Using the data below, print exactly the line with "The width and", the line with "Task: Open sitkasnake65's avatar image", and every line between them, but none of the pictures.

■ **Input for this task**
--------

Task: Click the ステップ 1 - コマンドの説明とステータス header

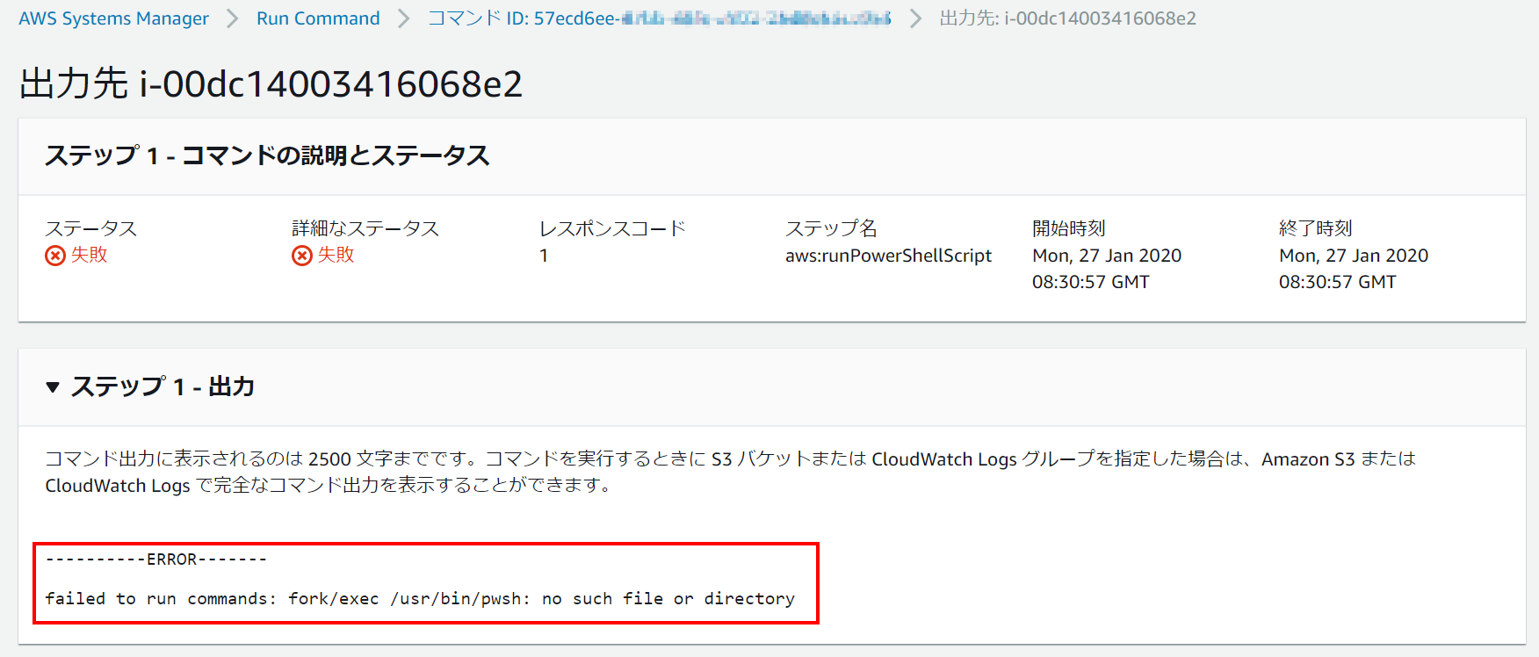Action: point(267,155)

--------

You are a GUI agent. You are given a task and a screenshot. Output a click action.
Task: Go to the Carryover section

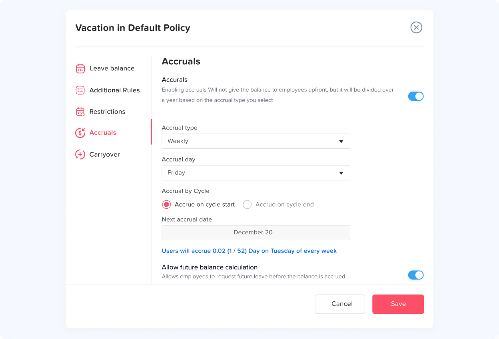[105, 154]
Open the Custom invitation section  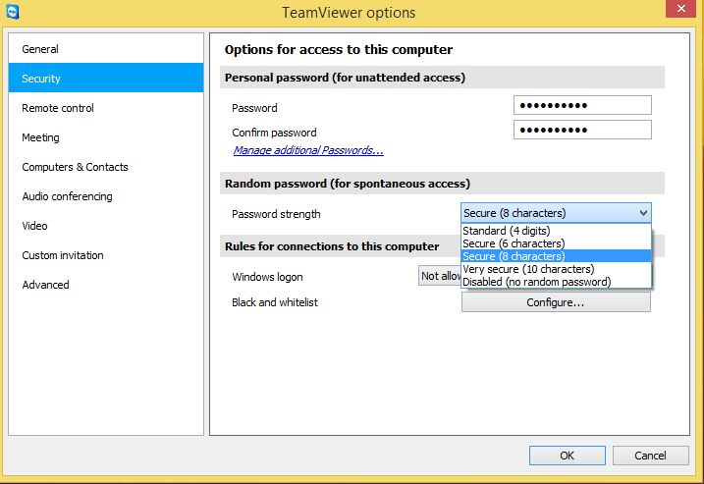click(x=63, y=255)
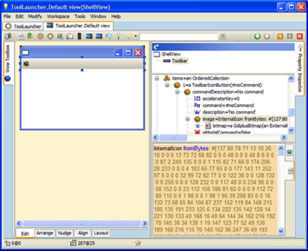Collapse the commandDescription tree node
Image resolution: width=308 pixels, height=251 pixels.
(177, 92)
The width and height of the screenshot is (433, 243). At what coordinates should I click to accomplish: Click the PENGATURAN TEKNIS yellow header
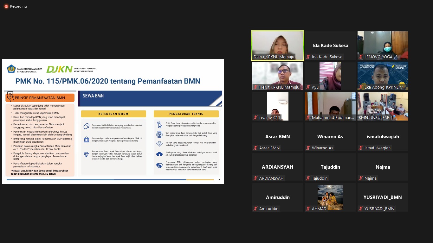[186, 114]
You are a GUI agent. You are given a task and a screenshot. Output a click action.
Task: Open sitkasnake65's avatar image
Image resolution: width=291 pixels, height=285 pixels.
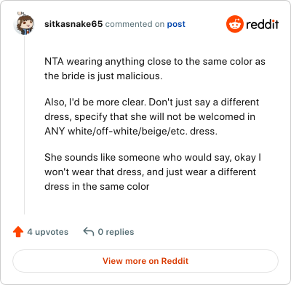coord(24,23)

--------

■ **Reply**
The width and height of the screenshot is (433, 243). At what coordinates should I click to accomplish: Click the PENGATURAN TEKNIS yellow header
[186, 114]
You are a GUI agent. You are given a task and a screenshot. Output a click action.
Task: Open sitkasnake65's avatar image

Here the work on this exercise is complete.